The oft-repeated advice to “delight the customer” assumes real meaning when product or service providers push beyond what their customers anticipate to deliver the unexpected—and technology is a primary agent of such delight. But all companies have capabilities they are failing to tap in their quest to create innovative products and services because those who know what can be done are not generally in direct contact with those who need something done. Empathic-design techniques thus exploit a company’s existing technological capabilities in the widest sense of the term. When a company’s representatives explore their customers’ worlds with the eyes of a fresh observer while simultaneously carrying the knowledge of what is possible for the company to do, they can redirect existing organizational capabilities toward new markets. Consider it a process of mining knowledge assets for new veins of innovation. Usually, much of the basic underlying technology or service methodologies already exist; they just need to be applied differently. 

Empathic-design techniques can’t replace market research; rather, they contribute to the flow of ideas that need further testing.

One important note: empathic-design techniques cannot replace market research; rather, they contribute to the flow of ideas that need further scientific testing before a company commits itself to any full-fledged development project.
 

Empathic Design: the Process 

Companies can engage in empathic design, or similar techniques such as contextual inquiry, in a variety of ways. However, most employ the following five-step process: 

Step One: Observation 

It’s important to clarify who should be observed, who should do the observing, and what the observer should be watching.

Step Two: Capturing Data 

Because empathic-design techniques stress observation over inquiry, relatively few data are gathered through responses to questions. Most data are gathered from visual, auditory, and sensory cues. Thus empathic-design teams very frequently use photography and videography as tools.

Step Three: Reflection and Analysis 

After gathering data in many forms, the team members return to reflect on what they have observed and to review their visual data with other colleagues. Those individuals—unhampered by possibly extraneous information, such as the reputations of the individuals or companies visited or the weather at the observation site—will focus on the data before them, and they, too, will see different things. 

Step Four: Brainstorming for Solutions 

Brainstorming is a valuable part of any innovation process; within the empathic-design process, it is used specifically to transform the observations into graphic, visual representations of possible solutions. 

Step Five: Developing Prototypes of Possible Solutions 

Clearly, prototypes are not unique to empathic design. But the more radical an innovation, of course, the harder it is to understand how it should look, function, and be used. Just as researchers gather useful visual data, so too can they stimulate communication by creating some physical representation of a new concept for a product or service. 
 

Empathic Design as a Culture Shift 

A common criticism of the kinds of innovative ideas arising through empathic design is, “But users haven’t asked for that.” Precisely. By the time they do, your competitors will have the same new-product ideas you have—and you will be in the “me-too” game of copying and improving their ideas. Empathic-design techniques involve a twist on the idea that new-product development should be guided by users. In this approach, they still do—they just don’t know it.

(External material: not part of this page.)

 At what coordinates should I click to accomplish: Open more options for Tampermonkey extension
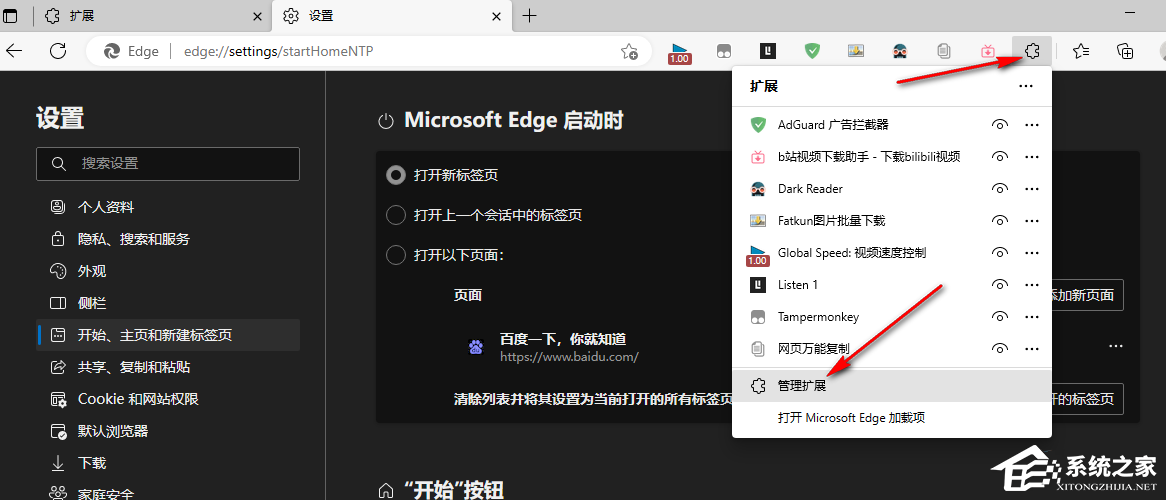(1032, 317)
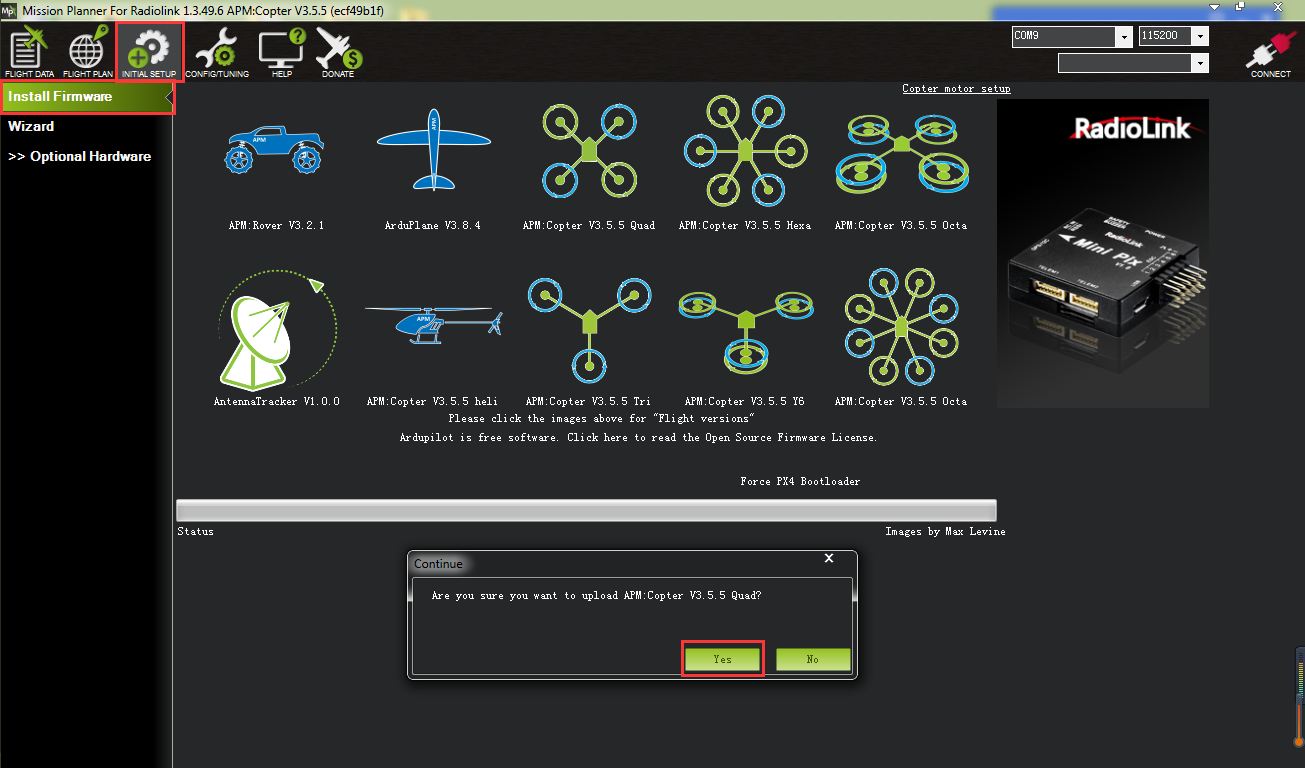Screen dimensions: 1305x768
Task: Open the Copter motor setup link
Action: pos(956,89)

Empathic design pushes innovation beyond producing the same thing only better. So for example, computer company managers who have been exposed to a deep cultural understanding of mobility no longer think only of making lighter, faster, and more durable laptops. Instead, they are challenged to consider other communication needs a portable computer might meet. Developing a deep, empathic understanding of users’ unarticulated needs can challenge industry assumptions and lead to a shift in corporate strategy.